*** Opening Data supplied ***

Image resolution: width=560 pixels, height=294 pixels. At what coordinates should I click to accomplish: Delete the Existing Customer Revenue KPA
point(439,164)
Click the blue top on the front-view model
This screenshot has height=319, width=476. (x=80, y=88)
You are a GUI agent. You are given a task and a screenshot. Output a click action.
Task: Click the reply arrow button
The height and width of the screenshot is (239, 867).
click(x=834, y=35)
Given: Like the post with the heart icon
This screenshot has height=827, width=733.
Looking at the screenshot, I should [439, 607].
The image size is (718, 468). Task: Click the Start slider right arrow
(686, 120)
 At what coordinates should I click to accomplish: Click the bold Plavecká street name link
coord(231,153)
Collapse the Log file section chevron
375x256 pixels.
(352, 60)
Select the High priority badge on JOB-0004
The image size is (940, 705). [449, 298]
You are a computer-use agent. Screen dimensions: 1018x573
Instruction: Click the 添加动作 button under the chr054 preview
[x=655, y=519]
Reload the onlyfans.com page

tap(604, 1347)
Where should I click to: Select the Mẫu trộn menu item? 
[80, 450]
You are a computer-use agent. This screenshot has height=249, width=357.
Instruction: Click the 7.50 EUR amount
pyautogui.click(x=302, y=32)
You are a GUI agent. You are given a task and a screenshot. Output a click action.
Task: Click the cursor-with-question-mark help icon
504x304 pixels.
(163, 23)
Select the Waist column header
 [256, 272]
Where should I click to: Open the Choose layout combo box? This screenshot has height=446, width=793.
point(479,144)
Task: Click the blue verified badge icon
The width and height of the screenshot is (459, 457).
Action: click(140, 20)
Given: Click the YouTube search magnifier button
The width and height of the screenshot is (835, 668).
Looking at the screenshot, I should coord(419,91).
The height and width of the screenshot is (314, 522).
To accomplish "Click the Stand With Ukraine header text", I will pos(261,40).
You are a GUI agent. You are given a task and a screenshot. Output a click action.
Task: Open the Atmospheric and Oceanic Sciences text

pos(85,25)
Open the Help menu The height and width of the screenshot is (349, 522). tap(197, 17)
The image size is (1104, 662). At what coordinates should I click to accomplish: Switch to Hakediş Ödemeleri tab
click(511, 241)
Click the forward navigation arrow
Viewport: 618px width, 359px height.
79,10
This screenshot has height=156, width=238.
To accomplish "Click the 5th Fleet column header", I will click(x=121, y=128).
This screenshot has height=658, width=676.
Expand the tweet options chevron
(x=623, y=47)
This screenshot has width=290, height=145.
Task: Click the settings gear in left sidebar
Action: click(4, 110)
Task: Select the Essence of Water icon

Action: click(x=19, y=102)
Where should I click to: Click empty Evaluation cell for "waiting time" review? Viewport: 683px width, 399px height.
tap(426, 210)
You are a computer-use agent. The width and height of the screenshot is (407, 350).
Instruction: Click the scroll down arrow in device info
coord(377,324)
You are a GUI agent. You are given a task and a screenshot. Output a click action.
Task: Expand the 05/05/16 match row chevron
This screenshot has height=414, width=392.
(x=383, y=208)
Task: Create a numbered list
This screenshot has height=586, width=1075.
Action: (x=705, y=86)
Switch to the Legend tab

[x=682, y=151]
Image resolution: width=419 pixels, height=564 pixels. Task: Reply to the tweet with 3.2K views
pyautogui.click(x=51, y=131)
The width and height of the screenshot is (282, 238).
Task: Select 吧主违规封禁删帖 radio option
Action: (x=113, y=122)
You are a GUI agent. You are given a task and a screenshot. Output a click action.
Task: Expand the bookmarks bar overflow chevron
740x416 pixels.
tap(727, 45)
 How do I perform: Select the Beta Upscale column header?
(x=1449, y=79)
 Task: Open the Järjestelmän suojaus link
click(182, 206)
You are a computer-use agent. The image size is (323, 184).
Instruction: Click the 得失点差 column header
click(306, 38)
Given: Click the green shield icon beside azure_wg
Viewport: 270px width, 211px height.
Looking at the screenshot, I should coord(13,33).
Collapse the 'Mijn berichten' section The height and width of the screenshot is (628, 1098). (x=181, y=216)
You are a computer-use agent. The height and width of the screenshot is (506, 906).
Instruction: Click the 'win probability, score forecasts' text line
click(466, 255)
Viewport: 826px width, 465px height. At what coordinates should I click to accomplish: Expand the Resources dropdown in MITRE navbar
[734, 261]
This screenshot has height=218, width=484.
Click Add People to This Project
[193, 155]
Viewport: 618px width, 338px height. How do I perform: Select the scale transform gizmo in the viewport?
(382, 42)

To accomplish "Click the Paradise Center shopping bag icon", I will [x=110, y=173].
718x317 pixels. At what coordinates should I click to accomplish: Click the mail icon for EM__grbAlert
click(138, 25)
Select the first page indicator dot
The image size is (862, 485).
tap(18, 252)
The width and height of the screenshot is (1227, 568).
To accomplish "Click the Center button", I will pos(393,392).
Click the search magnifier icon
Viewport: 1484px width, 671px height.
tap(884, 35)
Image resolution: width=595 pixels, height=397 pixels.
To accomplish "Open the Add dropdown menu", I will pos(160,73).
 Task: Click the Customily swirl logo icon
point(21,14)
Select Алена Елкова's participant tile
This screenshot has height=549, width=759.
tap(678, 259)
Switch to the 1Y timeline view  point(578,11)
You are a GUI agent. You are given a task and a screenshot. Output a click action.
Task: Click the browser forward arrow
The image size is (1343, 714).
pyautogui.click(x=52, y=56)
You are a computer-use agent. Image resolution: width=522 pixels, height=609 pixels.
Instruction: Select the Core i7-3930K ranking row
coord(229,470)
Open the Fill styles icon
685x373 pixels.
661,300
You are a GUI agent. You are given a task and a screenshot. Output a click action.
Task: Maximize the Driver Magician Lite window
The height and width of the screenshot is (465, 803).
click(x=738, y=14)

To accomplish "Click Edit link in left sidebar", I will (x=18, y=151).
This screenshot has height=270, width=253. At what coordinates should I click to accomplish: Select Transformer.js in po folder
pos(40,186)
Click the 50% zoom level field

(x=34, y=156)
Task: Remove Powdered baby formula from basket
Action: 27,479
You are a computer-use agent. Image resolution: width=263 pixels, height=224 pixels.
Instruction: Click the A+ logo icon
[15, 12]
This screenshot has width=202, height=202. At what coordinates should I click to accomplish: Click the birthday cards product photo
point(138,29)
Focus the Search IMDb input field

*** Closing Data supplied ***

**What you have to do**
Give the number of lines in the entries that hold the word "computer", and nothing else.

**Result**
7